**TASK SET:**
A - Using the figure legends below, answer each question, marking your answers (i), (ii) and (iii).
(i) What concentration of BaCl₂ was applied in the Figure 4 recordings made in solution C?
(ii) What membrane capacitance was calculated for distal pericytes in solution D?
(iii) For how long had the rats in the group marked ▴ in Figure 6 been diabetic?
B - Reproduce part of the figure legends below word for word, everything from "Figure 4. Effects" down to "concentrations of barium.".

**PAGE EXTRACT:**

/---

Figure 4. Effects of extracellular barium on currents recorded from pericytes located at proximal sites in the pericyte-containing retinal microvasculature

A, I–V relations of currents during perfusion of solution C (10 mm K⁺) in the absence (○) and presence (▪) of 2 mm BaCl₂. Upper inset, current traces from which the I–V plots were generated. Also shown is the stimulus protocol. Lower inset, plot of the difference between the I–V curves. B, relationship between the barium concentration and the amplitude of the proximal barium-sensitive current, which was measured in proximally located pericytes held −45 mV from E_K. Data are from five proximally located pericytes each of which was exposed to multiple concentrations of barium.

Figure 5. Effect of extracellular potassium concentration on barium-sensitive conductance recorded from pericytes located at proximal sites within the retinal microvasculature

Plot shows the relationship between current density and voltage for the barium-sensitive conductances recorded in solution B (3 mm K⁺; n = 4), solution C (10 mm K⁺; n = 11) or solution D (97.5 mm K⁺; n = 7). For each of the tested potassium concentrations, the equilibrium potential for potassium (E_K) is shown. From perforated-patch recordings of distal pericytes, the calculated membrane capacitance was 220 ± 46 pF (n = 4), 325 ± 70 pF (n = 13) and 59 ± 25 pF (n = 7) in solutions B, C and D, respectively. Inset, the relationship between the square root of the extracellular potassium concentration and the current density. Current densities, which were determined at ±45 mV from E_K, are shown for inward and outward barium-sensitive conductances recorded at distal (○) and proximal (▪) sites. The P values for proximal and distal inward current densities being different were 0.032, 0.016 and 0.001 at 3 mm, 10 mm and 97.5 mm, respectively. The P values for proximal and distal outward current densities being different were 0.050, 0.026 and 0.010 at 3 mm, 10 mm and 97.5 mm, respectively.

Figure 6. Effect of diabetes on the microvascular K_IR current

I–V relations for the barium-sensitive current recorded at proximal sites of microvessels isolated from normal rats (▪; n = 7) and from streptozotocin-injected rats that were diabetic for 20 ± 3 days (○, n = 9) or 60 ± 8 days (▴, n = 5). Recordings were in solution D (97.5 mm K⁺). Inset, I–V plots for the barium-sensitive currents recorded in solution D at distal sites in microvessels from non-diabetic rats (▪, n = 10) and rats that had been diabetic for 69 ± 7 days (▿, n = 2); this duration of diabetes was not significantly (P = 0.5) different from that of the ‘60 day’ group.

\---

**DATA FOR REVIEW:**

/---

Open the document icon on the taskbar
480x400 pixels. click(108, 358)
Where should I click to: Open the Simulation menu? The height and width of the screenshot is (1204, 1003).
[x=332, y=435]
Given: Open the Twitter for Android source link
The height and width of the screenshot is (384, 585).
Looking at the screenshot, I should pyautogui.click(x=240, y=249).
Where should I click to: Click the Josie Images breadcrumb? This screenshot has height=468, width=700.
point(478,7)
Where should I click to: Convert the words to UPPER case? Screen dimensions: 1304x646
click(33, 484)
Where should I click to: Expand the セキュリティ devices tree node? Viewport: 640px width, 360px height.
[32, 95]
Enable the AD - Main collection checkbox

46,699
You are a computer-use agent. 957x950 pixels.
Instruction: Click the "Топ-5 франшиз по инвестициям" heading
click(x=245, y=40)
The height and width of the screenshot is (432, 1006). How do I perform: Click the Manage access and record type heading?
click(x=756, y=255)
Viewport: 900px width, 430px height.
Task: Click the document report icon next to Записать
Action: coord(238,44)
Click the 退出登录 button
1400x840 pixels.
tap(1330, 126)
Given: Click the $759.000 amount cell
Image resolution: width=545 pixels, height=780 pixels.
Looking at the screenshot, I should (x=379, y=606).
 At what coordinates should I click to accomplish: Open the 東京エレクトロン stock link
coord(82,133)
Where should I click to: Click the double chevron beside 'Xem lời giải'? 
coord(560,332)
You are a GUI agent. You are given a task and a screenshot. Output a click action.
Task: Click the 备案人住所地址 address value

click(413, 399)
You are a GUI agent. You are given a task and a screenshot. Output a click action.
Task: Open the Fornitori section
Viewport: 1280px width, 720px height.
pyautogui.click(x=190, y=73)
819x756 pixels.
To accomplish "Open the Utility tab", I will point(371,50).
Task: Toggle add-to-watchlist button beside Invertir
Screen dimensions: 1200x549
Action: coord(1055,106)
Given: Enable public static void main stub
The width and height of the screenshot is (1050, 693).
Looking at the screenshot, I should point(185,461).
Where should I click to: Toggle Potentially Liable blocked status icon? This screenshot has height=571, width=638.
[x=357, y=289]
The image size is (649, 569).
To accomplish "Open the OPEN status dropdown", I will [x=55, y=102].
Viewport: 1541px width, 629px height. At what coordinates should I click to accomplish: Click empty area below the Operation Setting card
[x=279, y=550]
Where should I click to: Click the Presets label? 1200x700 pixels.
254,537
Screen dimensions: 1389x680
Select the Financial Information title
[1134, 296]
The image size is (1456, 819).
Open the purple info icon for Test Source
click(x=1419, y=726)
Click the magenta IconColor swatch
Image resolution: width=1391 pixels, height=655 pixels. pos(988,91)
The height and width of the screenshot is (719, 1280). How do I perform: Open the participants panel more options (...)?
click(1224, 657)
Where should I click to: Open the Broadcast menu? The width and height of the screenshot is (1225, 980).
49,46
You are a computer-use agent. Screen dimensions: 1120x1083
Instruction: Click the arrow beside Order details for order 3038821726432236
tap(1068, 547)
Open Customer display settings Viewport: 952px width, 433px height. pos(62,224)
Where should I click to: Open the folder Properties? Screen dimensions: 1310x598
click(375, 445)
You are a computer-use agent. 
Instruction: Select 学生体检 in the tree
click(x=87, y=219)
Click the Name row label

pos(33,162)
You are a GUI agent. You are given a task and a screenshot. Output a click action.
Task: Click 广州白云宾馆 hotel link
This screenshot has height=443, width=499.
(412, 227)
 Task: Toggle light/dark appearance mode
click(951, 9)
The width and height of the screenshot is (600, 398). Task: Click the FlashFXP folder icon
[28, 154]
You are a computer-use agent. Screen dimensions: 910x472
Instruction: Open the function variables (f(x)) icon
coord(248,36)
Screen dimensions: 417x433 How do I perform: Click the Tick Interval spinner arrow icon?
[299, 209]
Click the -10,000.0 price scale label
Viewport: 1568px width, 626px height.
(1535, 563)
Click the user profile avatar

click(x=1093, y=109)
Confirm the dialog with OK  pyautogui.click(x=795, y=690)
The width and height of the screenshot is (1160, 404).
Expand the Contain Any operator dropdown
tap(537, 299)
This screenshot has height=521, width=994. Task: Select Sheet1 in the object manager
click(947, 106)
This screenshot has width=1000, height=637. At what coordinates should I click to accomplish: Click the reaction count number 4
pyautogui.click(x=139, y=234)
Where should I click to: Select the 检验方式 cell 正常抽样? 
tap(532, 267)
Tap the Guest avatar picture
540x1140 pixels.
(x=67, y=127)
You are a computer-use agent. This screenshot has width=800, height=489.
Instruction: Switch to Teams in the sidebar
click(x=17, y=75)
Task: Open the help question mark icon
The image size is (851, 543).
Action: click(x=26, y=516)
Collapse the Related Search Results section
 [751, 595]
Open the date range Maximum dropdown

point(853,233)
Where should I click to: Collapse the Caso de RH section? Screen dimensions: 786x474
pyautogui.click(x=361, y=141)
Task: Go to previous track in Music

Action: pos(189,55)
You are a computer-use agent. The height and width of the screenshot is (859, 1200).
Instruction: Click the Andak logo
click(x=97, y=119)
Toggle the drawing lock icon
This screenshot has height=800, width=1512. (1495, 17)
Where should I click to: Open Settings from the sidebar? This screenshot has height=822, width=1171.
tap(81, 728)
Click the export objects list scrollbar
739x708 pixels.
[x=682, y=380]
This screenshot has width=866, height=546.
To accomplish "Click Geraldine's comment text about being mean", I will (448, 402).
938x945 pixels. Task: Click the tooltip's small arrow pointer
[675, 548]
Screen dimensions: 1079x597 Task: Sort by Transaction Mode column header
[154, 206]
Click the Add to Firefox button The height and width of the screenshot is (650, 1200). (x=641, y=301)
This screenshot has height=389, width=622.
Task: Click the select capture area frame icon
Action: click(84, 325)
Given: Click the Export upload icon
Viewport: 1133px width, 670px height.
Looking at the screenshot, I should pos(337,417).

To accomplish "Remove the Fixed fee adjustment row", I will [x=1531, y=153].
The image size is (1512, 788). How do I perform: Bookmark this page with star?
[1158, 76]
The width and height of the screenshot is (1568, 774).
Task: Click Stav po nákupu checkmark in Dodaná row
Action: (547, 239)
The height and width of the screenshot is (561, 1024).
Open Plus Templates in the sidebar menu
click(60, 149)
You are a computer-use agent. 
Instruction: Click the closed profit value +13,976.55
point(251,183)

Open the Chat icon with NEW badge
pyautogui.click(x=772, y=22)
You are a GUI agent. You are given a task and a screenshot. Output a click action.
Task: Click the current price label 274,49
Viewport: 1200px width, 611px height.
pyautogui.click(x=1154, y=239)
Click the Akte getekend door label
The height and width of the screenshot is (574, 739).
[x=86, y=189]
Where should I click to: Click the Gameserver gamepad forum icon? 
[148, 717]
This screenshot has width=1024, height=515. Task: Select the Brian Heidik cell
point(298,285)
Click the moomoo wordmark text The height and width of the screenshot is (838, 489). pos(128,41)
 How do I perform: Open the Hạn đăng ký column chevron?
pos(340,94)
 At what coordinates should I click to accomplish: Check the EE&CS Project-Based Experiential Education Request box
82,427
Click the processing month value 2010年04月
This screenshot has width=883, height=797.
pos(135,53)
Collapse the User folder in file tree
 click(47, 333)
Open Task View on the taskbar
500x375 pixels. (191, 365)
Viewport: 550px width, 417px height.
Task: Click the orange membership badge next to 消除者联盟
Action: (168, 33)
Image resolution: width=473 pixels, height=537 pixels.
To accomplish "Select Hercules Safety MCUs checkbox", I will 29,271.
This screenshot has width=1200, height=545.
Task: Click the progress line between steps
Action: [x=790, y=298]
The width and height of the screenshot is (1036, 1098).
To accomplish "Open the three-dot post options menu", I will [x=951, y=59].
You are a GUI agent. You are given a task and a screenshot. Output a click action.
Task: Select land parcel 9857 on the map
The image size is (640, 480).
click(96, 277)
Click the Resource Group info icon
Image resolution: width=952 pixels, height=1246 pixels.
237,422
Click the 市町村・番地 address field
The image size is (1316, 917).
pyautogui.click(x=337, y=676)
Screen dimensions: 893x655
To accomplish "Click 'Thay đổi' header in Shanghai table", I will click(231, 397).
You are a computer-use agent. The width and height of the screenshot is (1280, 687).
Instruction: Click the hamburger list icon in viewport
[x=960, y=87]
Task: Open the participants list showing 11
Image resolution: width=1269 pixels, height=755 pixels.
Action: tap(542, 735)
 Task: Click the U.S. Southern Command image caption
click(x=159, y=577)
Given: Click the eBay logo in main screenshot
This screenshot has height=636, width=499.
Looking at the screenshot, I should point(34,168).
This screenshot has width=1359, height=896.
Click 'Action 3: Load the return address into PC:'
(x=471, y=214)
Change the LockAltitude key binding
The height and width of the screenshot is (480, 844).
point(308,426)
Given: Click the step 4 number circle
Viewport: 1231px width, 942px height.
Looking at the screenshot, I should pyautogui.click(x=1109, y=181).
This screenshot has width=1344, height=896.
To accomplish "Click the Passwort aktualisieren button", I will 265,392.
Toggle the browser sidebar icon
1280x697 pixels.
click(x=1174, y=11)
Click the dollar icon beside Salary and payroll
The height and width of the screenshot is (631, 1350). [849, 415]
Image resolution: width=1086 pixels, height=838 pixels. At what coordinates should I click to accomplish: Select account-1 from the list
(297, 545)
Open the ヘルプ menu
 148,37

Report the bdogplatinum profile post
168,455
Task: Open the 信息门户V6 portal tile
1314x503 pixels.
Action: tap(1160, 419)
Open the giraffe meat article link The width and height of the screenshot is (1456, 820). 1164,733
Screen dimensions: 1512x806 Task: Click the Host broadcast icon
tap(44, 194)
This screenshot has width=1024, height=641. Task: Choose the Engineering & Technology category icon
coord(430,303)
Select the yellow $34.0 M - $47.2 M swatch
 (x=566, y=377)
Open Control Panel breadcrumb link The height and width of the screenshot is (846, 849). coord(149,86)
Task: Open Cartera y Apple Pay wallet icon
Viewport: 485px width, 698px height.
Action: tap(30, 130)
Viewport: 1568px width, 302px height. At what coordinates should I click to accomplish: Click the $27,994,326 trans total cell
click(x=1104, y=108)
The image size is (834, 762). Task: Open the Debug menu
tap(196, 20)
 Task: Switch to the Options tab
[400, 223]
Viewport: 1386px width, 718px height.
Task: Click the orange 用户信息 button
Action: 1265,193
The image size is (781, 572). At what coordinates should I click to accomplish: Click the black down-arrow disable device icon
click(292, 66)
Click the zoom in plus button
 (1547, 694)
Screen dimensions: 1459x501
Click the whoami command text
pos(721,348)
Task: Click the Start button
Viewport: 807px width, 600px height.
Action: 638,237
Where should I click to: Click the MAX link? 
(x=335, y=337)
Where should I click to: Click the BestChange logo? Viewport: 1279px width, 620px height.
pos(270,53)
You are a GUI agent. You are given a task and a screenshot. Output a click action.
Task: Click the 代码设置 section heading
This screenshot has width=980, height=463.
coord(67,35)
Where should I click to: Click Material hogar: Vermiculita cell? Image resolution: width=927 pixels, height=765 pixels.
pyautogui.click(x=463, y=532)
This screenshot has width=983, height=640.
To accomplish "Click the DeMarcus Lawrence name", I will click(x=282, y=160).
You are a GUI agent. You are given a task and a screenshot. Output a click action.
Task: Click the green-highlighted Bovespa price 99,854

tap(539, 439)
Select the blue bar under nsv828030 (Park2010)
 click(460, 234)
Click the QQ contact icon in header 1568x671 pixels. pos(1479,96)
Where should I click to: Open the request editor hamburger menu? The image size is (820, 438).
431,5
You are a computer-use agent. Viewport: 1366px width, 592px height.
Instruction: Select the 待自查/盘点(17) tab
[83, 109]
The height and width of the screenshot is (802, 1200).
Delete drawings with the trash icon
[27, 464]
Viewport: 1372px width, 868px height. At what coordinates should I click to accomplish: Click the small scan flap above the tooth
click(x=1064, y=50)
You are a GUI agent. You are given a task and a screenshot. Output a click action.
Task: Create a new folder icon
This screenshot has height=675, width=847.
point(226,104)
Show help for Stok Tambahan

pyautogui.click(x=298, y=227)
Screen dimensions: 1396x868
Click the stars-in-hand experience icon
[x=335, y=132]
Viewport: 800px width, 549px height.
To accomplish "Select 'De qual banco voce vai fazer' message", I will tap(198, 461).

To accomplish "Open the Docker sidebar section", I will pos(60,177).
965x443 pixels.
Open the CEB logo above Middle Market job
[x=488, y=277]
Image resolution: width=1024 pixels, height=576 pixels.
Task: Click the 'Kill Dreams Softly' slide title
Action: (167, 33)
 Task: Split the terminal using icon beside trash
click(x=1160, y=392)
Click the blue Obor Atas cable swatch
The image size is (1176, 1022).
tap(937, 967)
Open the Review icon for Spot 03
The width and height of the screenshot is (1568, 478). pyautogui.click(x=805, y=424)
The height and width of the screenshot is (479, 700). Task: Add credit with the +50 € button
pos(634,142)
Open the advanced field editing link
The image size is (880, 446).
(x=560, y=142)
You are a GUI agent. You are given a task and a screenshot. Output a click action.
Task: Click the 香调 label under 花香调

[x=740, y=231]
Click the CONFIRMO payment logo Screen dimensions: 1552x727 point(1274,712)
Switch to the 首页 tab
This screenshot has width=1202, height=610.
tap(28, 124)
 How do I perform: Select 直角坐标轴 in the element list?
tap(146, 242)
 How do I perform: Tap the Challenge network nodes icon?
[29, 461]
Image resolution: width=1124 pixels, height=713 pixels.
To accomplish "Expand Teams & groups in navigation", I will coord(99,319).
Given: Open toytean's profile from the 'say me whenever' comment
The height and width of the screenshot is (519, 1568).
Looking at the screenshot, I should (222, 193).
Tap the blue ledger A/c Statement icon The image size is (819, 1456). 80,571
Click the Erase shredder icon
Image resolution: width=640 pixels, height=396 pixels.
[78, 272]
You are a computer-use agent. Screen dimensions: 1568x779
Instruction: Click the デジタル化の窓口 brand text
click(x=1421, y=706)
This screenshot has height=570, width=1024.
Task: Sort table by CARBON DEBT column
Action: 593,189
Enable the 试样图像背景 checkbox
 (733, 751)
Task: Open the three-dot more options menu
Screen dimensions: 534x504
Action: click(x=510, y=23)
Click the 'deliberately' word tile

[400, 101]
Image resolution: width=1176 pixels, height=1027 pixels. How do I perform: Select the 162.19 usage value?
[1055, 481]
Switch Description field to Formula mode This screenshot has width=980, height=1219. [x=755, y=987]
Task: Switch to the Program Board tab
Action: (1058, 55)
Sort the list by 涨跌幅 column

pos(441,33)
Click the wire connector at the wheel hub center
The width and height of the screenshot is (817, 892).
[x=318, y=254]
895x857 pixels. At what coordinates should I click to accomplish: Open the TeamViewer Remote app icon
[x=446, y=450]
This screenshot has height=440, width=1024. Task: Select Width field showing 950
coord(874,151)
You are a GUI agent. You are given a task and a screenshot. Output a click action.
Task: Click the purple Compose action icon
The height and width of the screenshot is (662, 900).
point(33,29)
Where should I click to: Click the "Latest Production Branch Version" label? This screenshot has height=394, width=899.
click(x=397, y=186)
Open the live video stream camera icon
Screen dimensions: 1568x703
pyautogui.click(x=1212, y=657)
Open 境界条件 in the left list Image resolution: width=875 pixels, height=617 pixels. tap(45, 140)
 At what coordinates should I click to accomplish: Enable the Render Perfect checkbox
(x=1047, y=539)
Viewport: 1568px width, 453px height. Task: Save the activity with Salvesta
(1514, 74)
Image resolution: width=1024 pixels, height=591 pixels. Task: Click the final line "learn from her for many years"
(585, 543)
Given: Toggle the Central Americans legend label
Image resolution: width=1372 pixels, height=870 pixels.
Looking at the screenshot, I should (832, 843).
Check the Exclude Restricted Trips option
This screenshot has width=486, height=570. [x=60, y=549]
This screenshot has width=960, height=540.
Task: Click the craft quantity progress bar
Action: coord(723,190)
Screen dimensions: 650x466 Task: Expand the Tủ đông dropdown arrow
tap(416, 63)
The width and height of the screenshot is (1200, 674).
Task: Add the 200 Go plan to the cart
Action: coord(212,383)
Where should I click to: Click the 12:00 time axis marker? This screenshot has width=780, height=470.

\---

**RESPONSES BY ITEM NUMBER:**
A -
(i) 2 mm
(ii) 59 ± 25 pF (n = 7)
(iii) 60 ± 8 days

B -
Figure 4. Effects of extracellular barium on currents recorded from pericytes located at proximal sites in the pericyte-containing retinal microvasculature

A, I–V relations of currents during perfusion of solution C (10 mm K⁺) in the absence (○) and presence (▪) of 2 mm BaCl₂. Upper inset, current traces from which the I–V plots were generated. Also shown is the stimulus protocol. Lower inset, plot of the difference between the I–V curves. B, relationship between the barium concentration and the amplitude of the proximal barium-sensitive current, which was measured in proximally located pericytes held −45 mV from E_K. Data are from five proximally located pericytes each of which was exposed to multiple concentrations of barium.